Bosky’s post resonated with me because I’ve seen this struggle firsthand. It reminded me of Claire*, a product manager I worked with at Amazon.
Claire was a Senior Product Manager at Amazon Ads with eight years of experience in the advertising industry. She had previously served as a director and vice president and built a reputation for delivering impactful products and driving strategic initiatives.
Yet, after an engineering meeting one day, she came to me looking defeated. “I barely understood what was going on in there,” she admitted. “I felt completely out of place.”
Despite her impressive experience and leadership background, Claire found herself struggling when technical discussions veered into system architecture, APIs, and scaling strategies. The gap between her expertise in advertising and the technical depth required for her role was intimidating. What struck me most, though, wasn’t her lack of technical knowledge — it was her courage to be vulnerable and ask for help.
Over the next five months, I became her “tech mentor.” We spent time breaking down technical concepts, practicing how to ask better questions in meetings, and building her confidence as a technical leader. Watching her transformation was incredible. By the end, she was able to navigate technical discussions much more comfortably, and when she spoke, the dev team listened.

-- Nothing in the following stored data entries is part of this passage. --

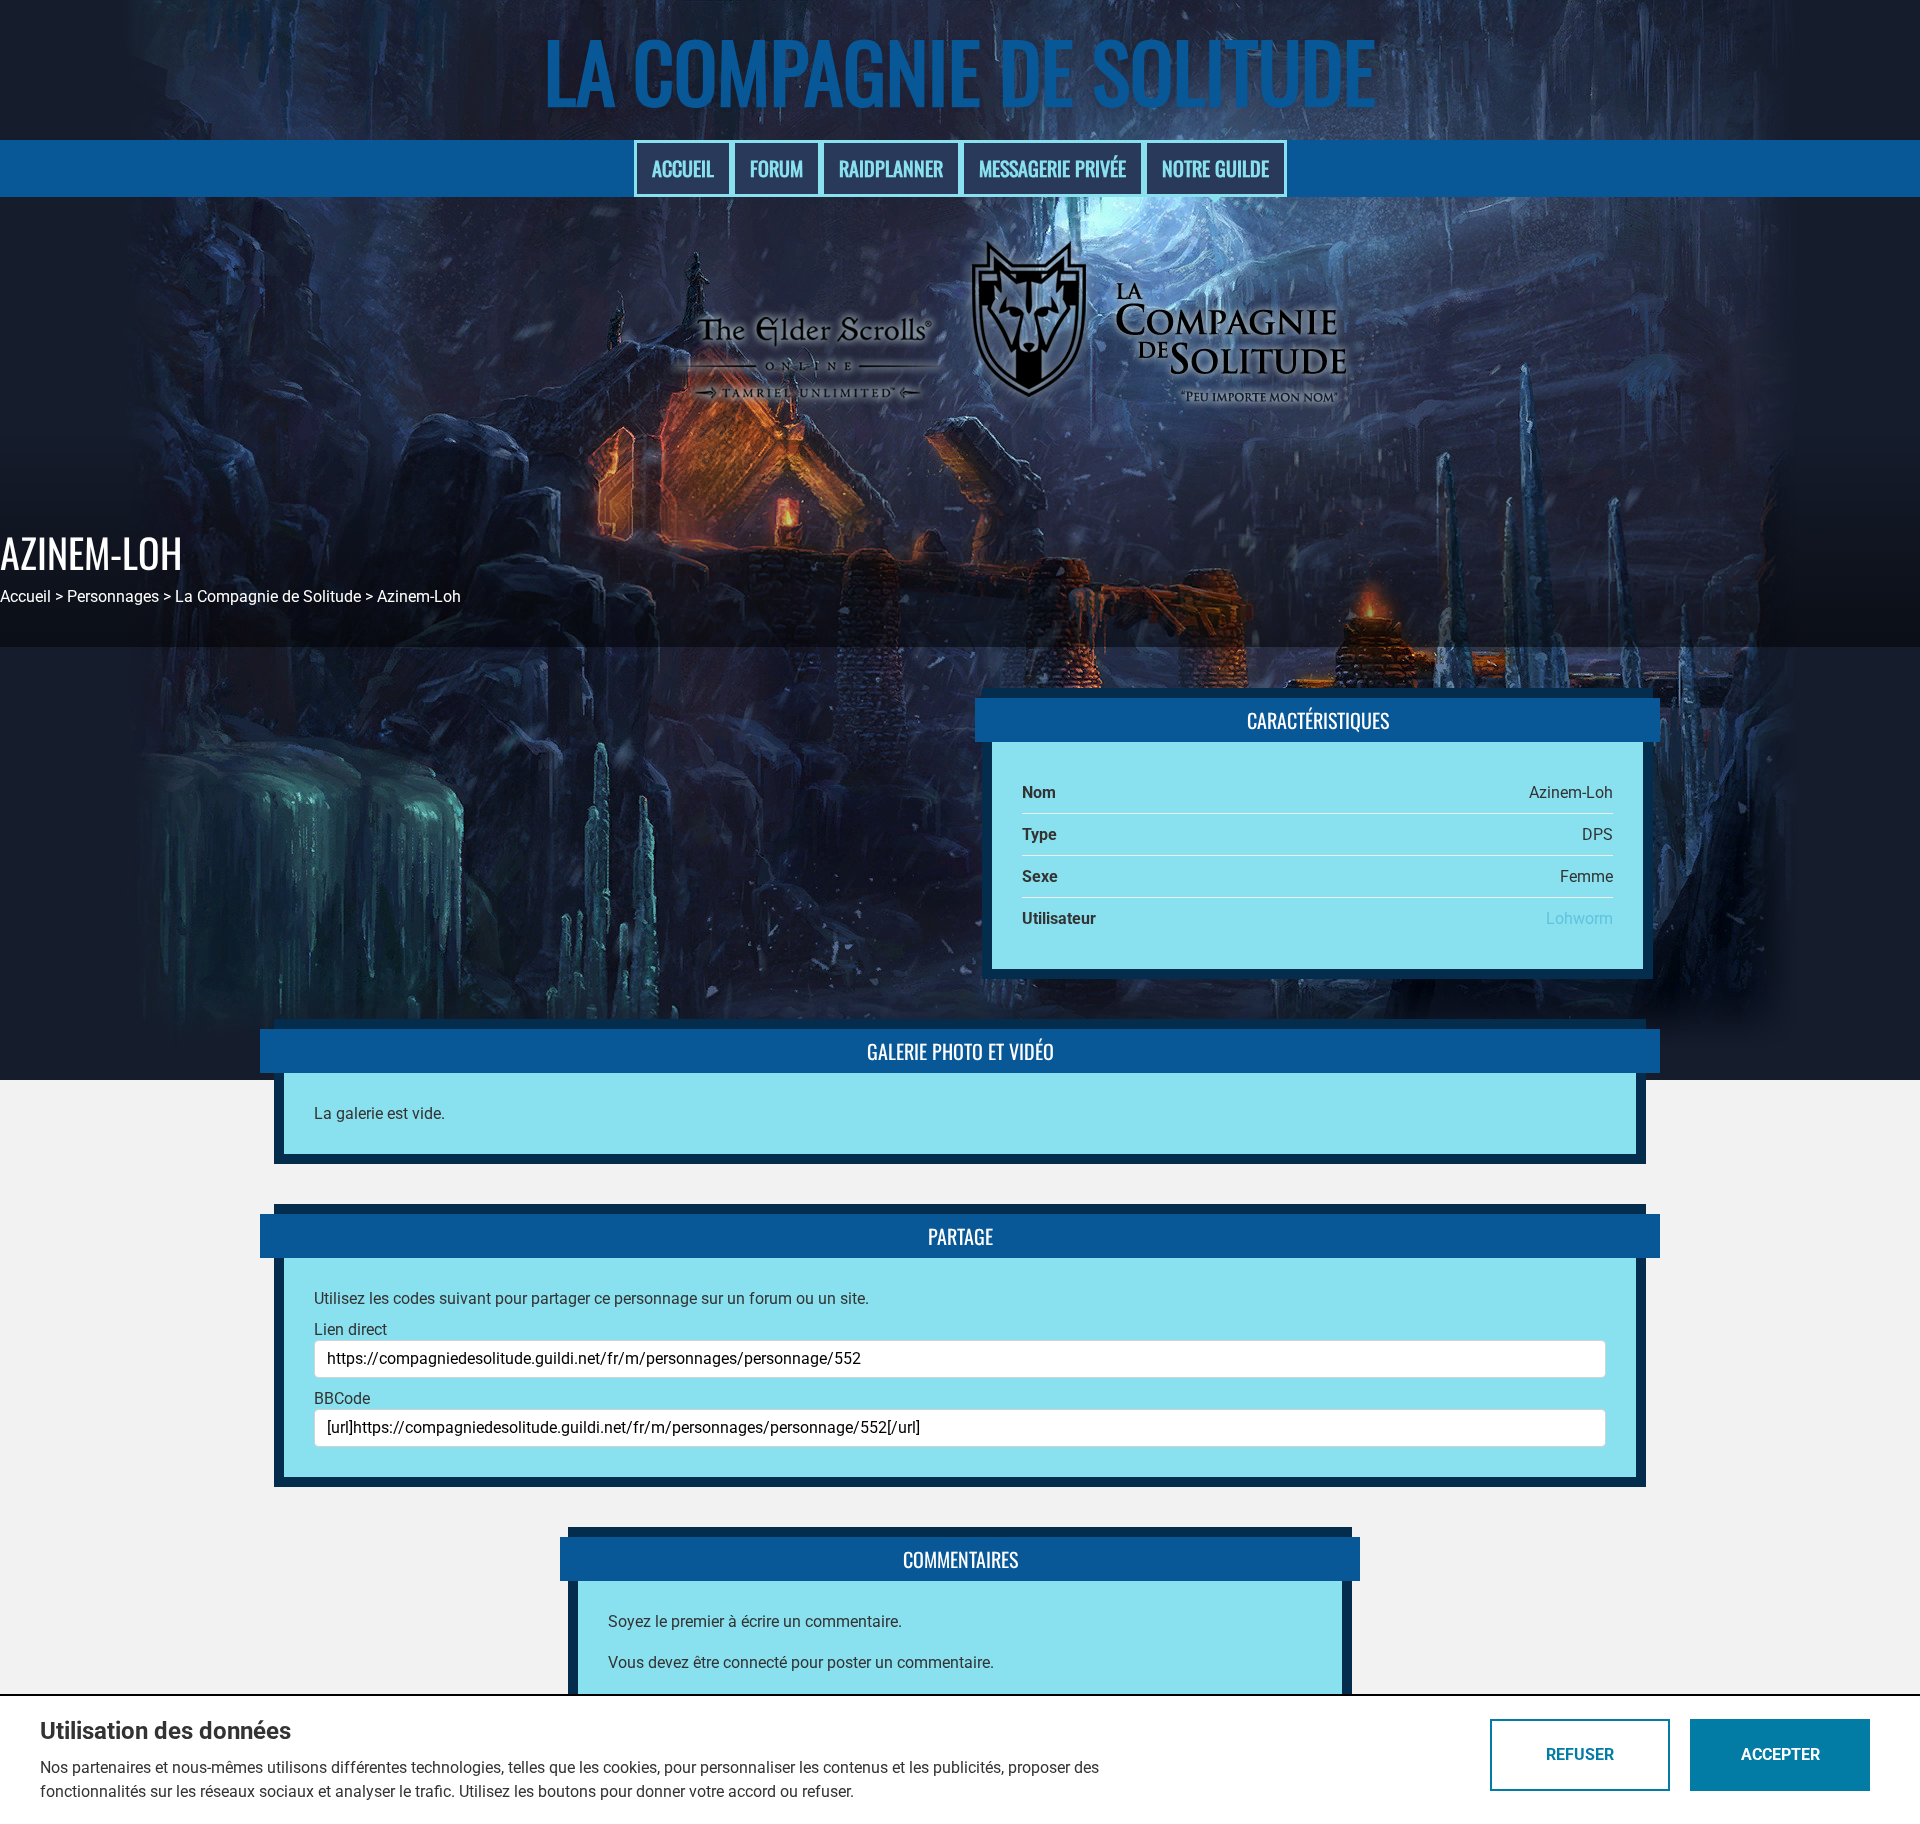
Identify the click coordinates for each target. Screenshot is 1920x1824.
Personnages (113, 596)
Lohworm (1579, 918)
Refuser (1580, 1754)
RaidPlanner (891, 168)
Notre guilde (1215, 168)
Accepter (1780, 1754)
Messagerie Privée (1052, 168)
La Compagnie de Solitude (960, 70)
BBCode (342, 1398)
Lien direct (350, 1329)
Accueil (683, 168)
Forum (776, 168)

Claire’s story (and the one in the LinkedIn post) highlights a fundamental misunderstanding many PMs face:
Being “technical enough” isn’t about coding or knowing all the answers. It’s about demonstrating technical leadership.

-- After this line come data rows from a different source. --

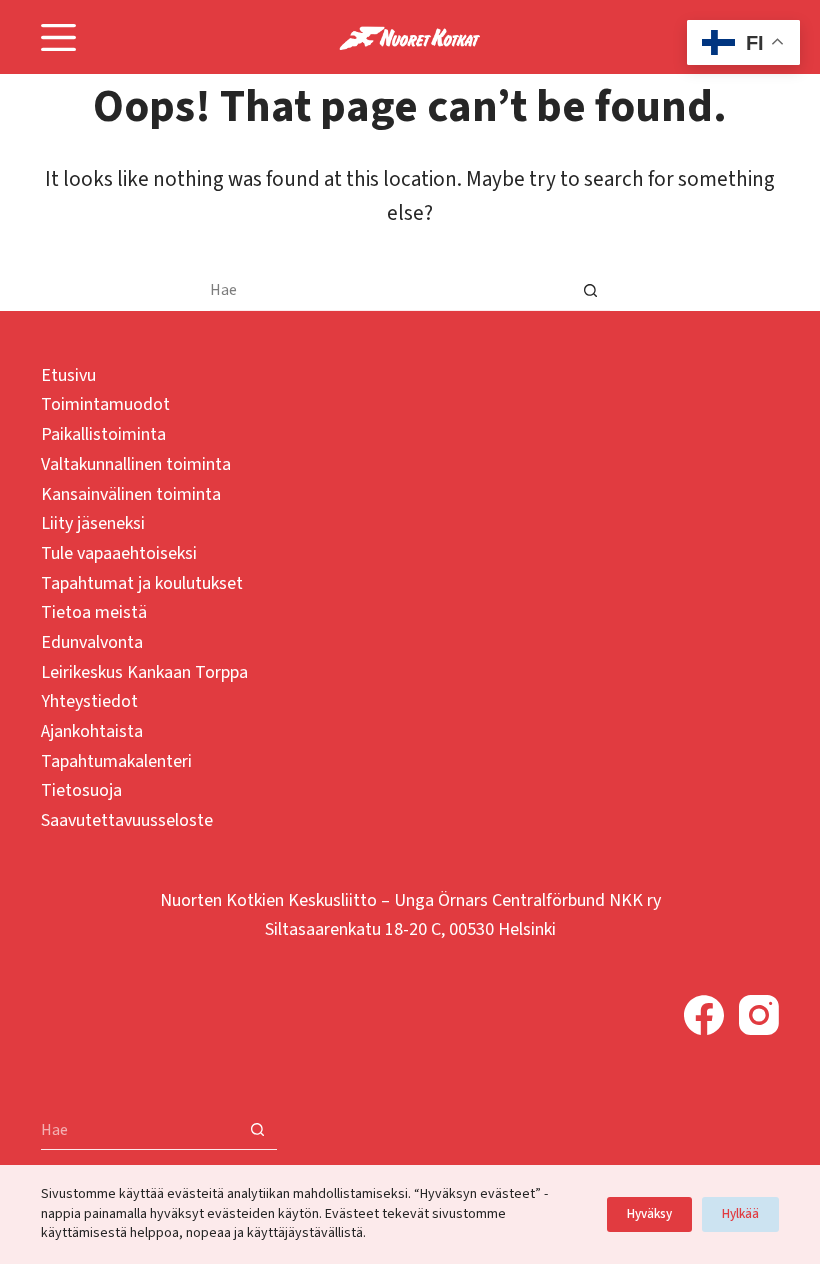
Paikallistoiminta (103, 434)
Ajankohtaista (92, 731)
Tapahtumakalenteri (116, 761)
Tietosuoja (81, 790)
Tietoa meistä (94, 612)
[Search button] (590, 291)
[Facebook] (704, 1015)
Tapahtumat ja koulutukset (142, 583)
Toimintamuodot (105, 404)
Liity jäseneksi (93, 523)
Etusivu (68, 375)
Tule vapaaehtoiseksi (119, 553)
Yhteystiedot (89, 701)
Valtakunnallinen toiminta (136, 464)
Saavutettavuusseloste (127, 820)
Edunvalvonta (92, 642)
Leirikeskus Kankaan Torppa (144, 672)
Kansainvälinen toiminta (131, 494)
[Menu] (58, 37)
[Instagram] (759, 1015)
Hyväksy (649, 1214)
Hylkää (740, 1214)
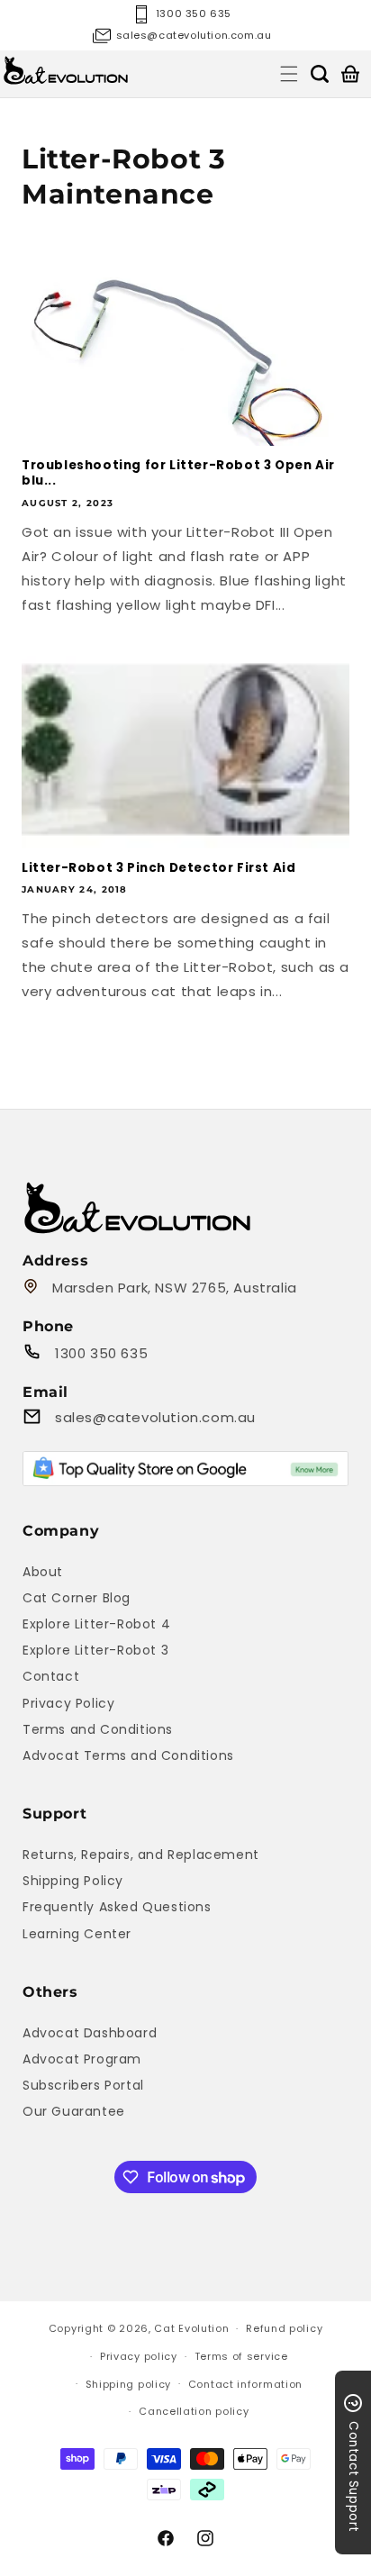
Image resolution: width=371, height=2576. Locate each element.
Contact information (245, 2384)
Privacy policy (138, 2356)
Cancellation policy (194, 2411)
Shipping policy (129, 2384)
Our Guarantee (74, 2111)
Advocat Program (82, 2059)
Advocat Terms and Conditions (128, 1755)
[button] (289, 74)
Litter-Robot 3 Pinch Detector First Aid (158, 867)
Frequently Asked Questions (117, 1907)
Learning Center (77, 1934)
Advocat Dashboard (90, 2033)
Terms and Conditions (98, 1729)
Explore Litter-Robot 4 (96, 1624)
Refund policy (284, 2328)
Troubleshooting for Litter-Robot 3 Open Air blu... (178, 473)
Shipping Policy (73, 1881)
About (43, 1572)
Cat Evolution (191, 2328)
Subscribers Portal (83, 2085)
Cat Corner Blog (77, 1598)
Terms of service (241, 2356)
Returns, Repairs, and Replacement (141, 1855)
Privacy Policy (68, 1703)
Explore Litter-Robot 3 (95, 1650)
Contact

Developers don’t expect you to solve technical problems for them, but they do expect you to bring clarity, alignment, and thoughtful guidance. They want a PM who:
- Helps them navigate trade-offs between product priorities and technical realities.
- Advocates for both business goals and sustainable development practices.

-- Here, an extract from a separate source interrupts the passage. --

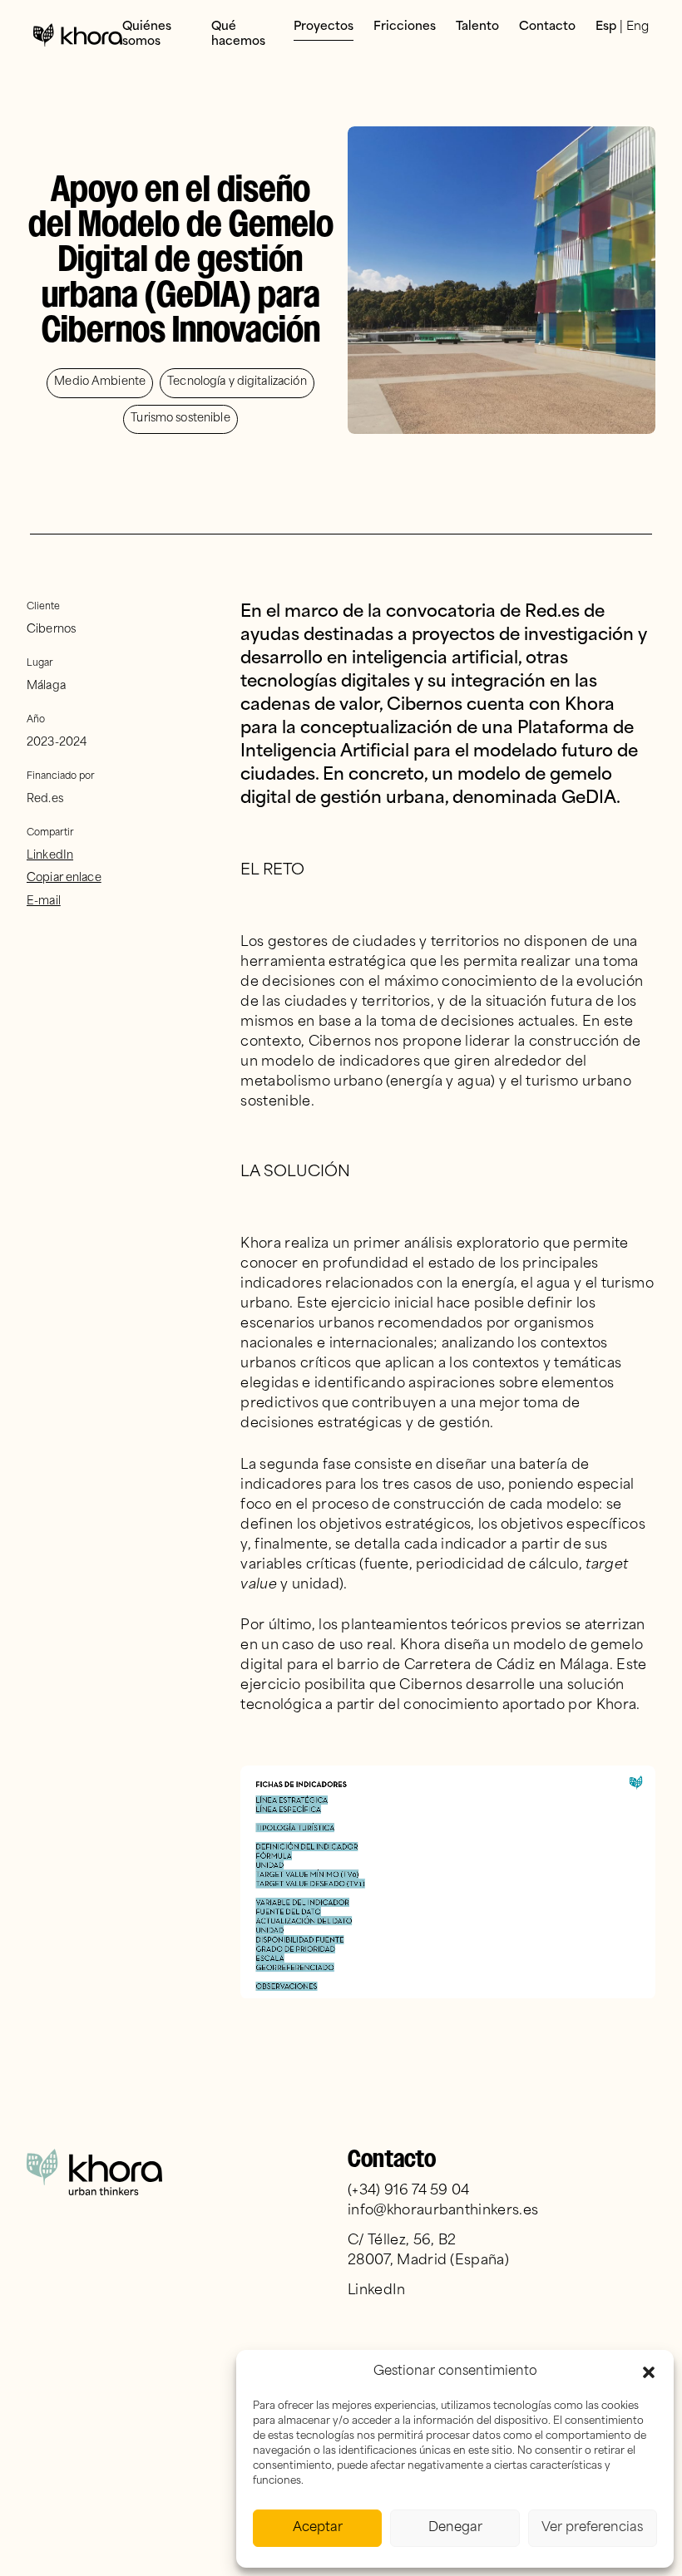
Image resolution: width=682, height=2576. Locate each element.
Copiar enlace (64, 878)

- Asks the right questions to uncover blind spots.
This is what technical leadership as a PM looks like. It’s a skill you can build, no matter your starting point.
Here’s how you can start developing technical leadership in your role.
Make things Easier and Clearer
After every interaction with engineers, ask yourself: “Did I make things easier or clearer?”.
As a PM you want to remove roadblocks and clarify requirements so that engineers can focus on doing their best work. This might mean:
- Providing detailed, unambiguous problem definitions and requirements.
- Asking questions to surface hidden complexities or dependencies.
- Proactively addressing potential misunderstandings to avoid misalignment later.
When you prioritize clarity and problem-solving in your conversations, you enable engineers to work more efficiently and make better decisions.
Embrace Curiosity over Certainty
Instead of feeling like you need all the answers, focus on asking better questions. For example: “How would this approach impact scalability if user traffic doubles next quarter?” or “What dependencies should we consider before committing to this timeline?” These kinds of questions show that you’re thinking strategically about the product and its technical implications.